Fontconfig rules installation guidelines change proposal

Nicolas Mailhot nicolas.mailhot at laposte.net
Thu Oct 16 07:39:56 UTC 2008



Le Mer 15 octobre 2008 22:39, Behdad Esfahbod a écrit :
>
> Nicolas Mailhot wrote:
>> Le mercredi 15 octobre 2008 à 15:10 -0400, Behdad Esfahbod a écrit :

>>> The idea of having separate conf.avail and conf.d is that sysadmins
>>> can
>>> symlink/unlink entries into conf.d to enable/disable configuration
>>> for their
>>> system.  This would only work if upgrading fontconfig/fonts rpms
>>> does not
>>> reinstate the unlinked symlink.  However, last time I checked this
>>> was not
>>> working correctly.  Can you check this first?
>>
>> I didn't write it in the wiki, but as far as I understand rpm it is
>> not
>> possible to tell it "if this file/symlink does not exist do not
>> install
>> it". So this bit of conf.avail/conf.d design will never work on rpm
>> systems. And even if it worked, what you'd actually need would be
>> "if
>> this file does not exist and was installed by a previous rpm" to
>> handle
>> initial deployment. Which starts to be real hairy.
>
> Well, it is: don't include the symlink in the RPM but create it in
> %post, and
> only if no previous versions of the package were installed ($1 = 0
> IIRC).

Yurk. How safe is it WRT package renames? Because we've been renaming
font packages a lot in the past (and I plan another mass rename for
F11, hopefully the last one but I wouldn't bet anything I care about
on it).

Really this is being too clever for your own good IMHO.

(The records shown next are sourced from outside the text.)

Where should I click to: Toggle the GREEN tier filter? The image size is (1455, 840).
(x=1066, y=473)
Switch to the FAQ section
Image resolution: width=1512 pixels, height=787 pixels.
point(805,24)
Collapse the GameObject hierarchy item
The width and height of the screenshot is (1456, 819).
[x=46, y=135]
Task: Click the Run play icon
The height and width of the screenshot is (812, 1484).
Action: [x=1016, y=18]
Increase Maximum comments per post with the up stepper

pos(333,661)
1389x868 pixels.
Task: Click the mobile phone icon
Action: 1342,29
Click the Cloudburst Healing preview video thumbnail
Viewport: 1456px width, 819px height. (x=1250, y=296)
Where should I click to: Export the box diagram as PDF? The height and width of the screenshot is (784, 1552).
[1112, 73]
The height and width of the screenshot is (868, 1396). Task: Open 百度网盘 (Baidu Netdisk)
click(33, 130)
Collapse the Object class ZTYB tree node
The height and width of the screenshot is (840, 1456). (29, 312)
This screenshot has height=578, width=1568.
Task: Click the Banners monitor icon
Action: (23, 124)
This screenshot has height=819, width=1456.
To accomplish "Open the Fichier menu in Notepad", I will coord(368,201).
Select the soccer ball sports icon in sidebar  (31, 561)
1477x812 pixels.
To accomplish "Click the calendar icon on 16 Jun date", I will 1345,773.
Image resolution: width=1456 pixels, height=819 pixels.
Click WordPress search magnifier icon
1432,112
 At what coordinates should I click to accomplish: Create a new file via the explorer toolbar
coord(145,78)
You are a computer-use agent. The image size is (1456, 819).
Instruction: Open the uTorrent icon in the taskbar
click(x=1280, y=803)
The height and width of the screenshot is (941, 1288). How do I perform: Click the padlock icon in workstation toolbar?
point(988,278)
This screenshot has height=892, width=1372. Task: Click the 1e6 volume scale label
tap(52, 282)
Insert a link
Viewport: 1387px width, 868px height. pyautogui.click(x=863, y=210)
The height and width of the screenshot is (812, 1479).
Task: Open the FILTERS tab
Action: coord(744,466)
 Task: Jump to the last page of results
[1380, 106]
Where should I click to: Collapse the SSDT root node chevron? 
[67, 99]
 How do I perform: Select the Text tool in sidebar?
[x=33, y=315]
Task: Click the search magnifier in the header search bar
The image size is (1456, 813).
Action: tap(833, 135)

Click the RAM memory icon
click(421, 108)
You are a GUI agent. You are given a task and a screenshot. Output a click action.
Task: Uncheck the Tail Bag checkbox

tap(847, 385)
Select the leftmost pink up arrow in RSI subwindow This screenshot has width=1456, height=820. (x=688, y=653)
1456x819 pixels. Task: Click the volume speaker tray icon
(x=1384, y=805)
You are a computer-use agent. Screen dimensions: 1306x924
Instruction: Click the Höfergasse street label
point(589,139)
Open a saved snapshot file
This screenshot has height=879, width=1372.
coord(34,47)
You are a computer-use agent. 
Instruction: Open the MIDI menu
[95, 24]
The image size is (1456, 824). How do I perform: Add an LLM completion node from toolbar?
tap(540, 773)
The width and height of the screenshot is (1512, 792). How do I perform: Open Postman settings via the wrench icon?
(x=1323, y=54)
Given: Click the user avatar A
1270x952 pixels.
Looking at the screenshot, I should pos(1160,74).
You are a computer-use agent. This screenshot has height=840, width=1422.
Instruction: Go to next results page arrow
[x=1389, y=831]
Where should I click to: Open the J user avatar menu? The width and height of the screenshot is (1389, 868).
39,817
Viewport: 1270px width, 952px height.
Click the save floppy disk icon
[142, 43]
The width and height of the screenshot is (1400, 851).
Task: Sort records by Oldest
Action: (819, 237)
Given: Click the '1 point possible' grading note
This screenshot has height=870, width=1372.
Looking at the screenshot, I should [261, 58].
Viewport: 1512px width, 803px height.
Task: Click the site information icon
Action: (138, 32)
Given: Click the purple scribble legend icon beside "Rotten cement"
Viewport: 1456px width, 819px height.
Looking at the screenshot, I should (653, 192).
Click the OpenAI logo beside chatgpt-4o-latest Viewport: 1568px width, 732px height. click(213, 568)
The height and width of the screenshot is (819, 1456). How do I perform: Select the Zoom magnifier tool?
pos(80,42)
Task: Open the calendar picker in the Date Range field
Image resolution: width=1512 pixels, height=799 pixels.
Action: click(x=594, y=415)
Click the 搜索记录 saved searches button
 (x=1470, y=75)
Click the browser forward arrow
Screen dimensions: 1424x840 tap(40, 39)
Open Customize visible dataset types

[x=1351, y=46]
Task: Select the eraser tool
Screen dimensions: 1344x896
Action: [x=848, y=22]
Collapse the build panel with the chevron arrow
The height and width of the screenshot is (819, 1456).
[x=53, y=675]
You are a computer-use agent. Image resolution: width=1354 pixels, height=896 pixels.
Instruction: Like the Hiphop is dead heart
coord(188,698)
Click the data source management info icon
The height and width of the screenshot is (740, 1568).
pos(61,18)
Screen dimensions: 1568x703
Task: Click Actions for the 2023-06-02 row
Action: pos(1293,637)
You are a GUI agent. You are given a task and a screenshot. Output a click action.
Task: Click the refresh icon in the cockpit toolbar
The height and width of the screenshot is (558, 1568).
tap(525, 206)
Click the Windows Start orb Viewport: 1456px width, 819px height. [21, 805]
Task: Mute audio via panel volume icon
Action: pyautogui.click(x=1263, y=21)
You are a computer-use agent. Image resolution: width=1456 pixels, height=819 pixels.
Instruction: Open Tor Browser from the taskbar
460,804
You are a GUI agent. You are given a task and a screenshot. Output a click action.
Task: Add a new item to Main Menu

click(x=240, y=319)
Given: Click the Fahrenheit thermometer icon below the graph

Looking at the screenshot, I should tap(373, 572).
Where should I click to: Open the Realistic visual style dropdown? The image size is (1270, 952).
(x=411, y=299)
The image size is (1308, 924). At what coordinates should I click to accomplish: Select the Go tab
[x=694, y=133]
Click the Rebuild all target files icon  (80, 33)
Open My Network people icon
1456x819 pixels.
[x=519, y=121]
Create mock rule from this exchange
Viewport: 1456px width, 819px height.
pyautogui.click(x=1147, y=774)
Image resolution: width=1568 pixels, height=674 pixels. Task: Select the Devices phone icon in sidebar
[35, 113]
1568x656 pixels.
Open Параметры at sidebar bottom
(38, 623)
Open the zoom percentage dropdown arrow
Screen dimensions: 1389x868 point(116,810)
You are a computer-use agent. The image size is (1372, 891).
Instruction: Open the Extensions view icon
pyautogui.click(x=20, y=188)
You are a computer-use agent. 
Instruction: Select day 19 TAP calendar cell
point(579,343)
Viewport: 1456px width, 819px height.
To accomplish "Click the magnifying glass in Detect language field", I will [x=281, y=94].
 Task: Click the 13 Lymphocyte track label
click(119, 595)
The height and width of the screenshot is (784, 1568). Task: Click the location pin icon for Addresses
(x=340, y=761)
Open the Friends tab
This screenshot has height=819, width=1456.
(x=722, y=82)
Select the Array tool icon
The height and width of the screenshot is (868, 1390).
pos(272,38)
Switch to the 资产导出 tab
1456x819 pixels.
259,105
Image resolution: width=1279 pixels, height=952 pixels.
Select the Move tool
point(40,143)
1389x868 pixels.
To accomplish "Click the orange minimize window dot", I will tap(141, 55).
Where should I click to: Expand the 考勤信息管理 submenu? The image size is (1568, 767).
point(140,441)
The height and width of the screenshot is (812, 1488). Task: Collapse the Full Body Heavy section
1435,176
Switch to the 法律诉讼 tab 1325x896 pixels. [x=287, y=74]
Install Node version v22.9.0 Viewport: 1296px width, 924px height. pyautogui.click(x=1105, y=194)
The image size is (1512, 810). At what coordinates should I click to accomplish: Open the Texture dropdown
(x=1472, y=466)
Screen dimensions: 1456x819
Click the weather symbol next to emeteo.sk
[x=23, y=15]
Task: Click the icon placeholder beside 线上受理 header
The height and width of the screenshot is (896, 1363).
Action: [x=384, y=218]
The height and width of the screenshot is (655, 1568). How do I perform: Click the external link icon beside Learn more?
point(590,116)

>> However (someone please check this) it's probably possible to
>> disable an
>> entry permanently by creating a symlink with the same name pointing
>> somewhere else
>
> This can be ok.  If it works, we can document it.

>> Also (and this bit is traced on the wiki) as I understand the
>> FHS /etc/.../conf.avail is a complete no-go and should be moved
>> to /usr/share/something if we want to be clean. And that
>> before /etc/.../conf.avail is duplicated in many packages.
>
> Really?  Where does it talk about those kind of stuff?

In conf.avail files are not really user-editable config files (in fact
you don't use config(noreplace) so any package update will stomp on
user modifications). They're more static configuration blocks users
can not change but only activate/desactivate in conf.d via symlinks,
and as such they match the "read-only architecture independent data
files" definition of /usr/share.

That rpmlint complains of %config files without noreplace in /etc is a
pretty strong hint those files are misplaced. In fact one can wonder
what's good is there %config-ing them at all.

IIRC there was a pretty long thread on the subject in fedora-devel in
the last months, but I don't have the time to pull it from archives.